Evidence based position statements on topical health issues
Expert scientific committees have noted that the balance of available evidence does not implicate sugar in any of the ‘lifestyle diseases’ obesity, diabetes, coronary heart disease, or cancer at any site. Sugar can be part of a healthy balanced diet.
Maintenance of energy balance is dependent both on energy intake and energy expenditure. If energy intake from food and drink exceeds the amount used for physical activity and bodily functions, the excess is stored as body fat, resulting in weight gain. The optimal combination to avoid positive energy balance and obesity is a low-fat, high-carbohydrate diet and regular physical activity.

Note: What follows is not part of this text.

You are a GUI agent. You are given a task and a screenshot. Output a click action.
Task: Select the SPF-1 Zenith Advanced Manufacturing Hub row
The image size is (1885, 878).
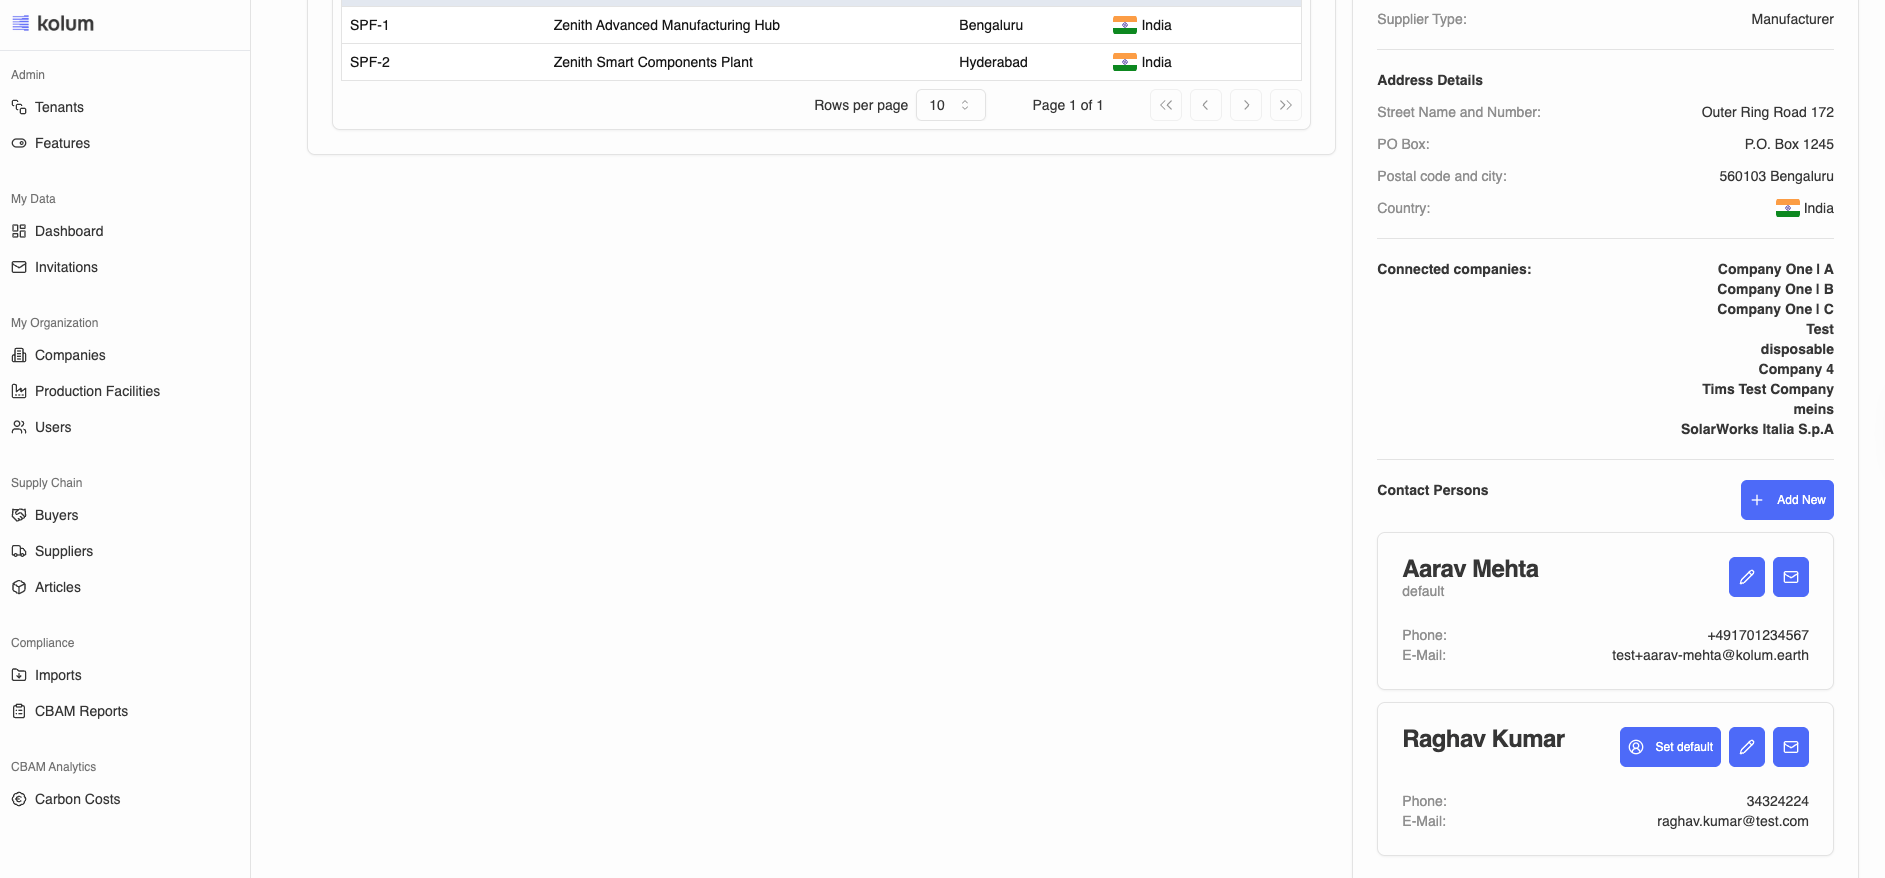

Diabetes is caused by inadequate production, or lack, of the hormone insulin. Modern scientific research has shown that people with diabetes can include moderate amounts of sugar in their diet as part of mixed meals, and within the context of a healthy balanced diet.
Coronary heart disease
The body of scientific evidence available does not support the idea that sugar has any association with coronary heart disease. Current advice for prevention of coronary heart disease focuses on physical activity, limiting saturated fat and salt intake and increasing fruit and vegetable consumption. There is no evidence that reducing sugar intake either reduces risk factors or alters cardiovascular risk.
Frequent intakes of foods or drinks containing carbohydrates such as sugars can cause tooth decay, especially in people who do not brush their teeth twice a day with fluoride toothpaste. Scientific evidence suggests that frequency of sugar consumption should in fact be the key focus for dental caries, rather than amount. The only evidence based approach to the prevention of dental caries is the regular use of fluoride, especially in toothpaste.
The balance of available scientific evidence does not find a link between sugar consumption and hyperactivity or any other type of 'bad behaviour' or learning difficulties. ADHD is a complicated health condition and many combined causes have been identified including genetics, environmental toxins, brain function and parental actions.
The scientific evidence available to date concludes that sugar can be included as part of a normal, healthy balanced diet and, providing that energy needs are met, it is unlikely to adversely affect the nutrient quality of the diet or the variety of foods consumed.
There is a lack of evidence on the effect of food taxes on consumption, diet composition and health. Research is predominately from economic modelling of purchase data with co-consumption and substitution frequently excluded. The UK already applies taxation in the form of VAT (currently 20%), to a range of food and drink items. Therefore any fiscal measures proposed in the scientific research would be in addition to this levy. Modelling data and reviews indicate that any effects of plausible tax-rates are likely to be minimal and not effective in reducing disease risk. A small amount of data is available from countries who have introduced food taxes, but this has been unable to show a specific effect of taxes on consumption, purchase behaviours or on health. Research on the unintended consequences of a tax and the impact on lower socio-economic sectors of the population have not been sufficiently explored.
A review of all of the available scientific evidence shows that drinks containing sugars (whether fruit juices or soft drinks in general) contribute to an individual’s energy intake. However, there is conflicting evidence as to whether these types of drinks themselves lead to over-consumption, or contribute to obesity. Drinks containing sugars can be consumed within a healthy, balanced diet and active lifestyle.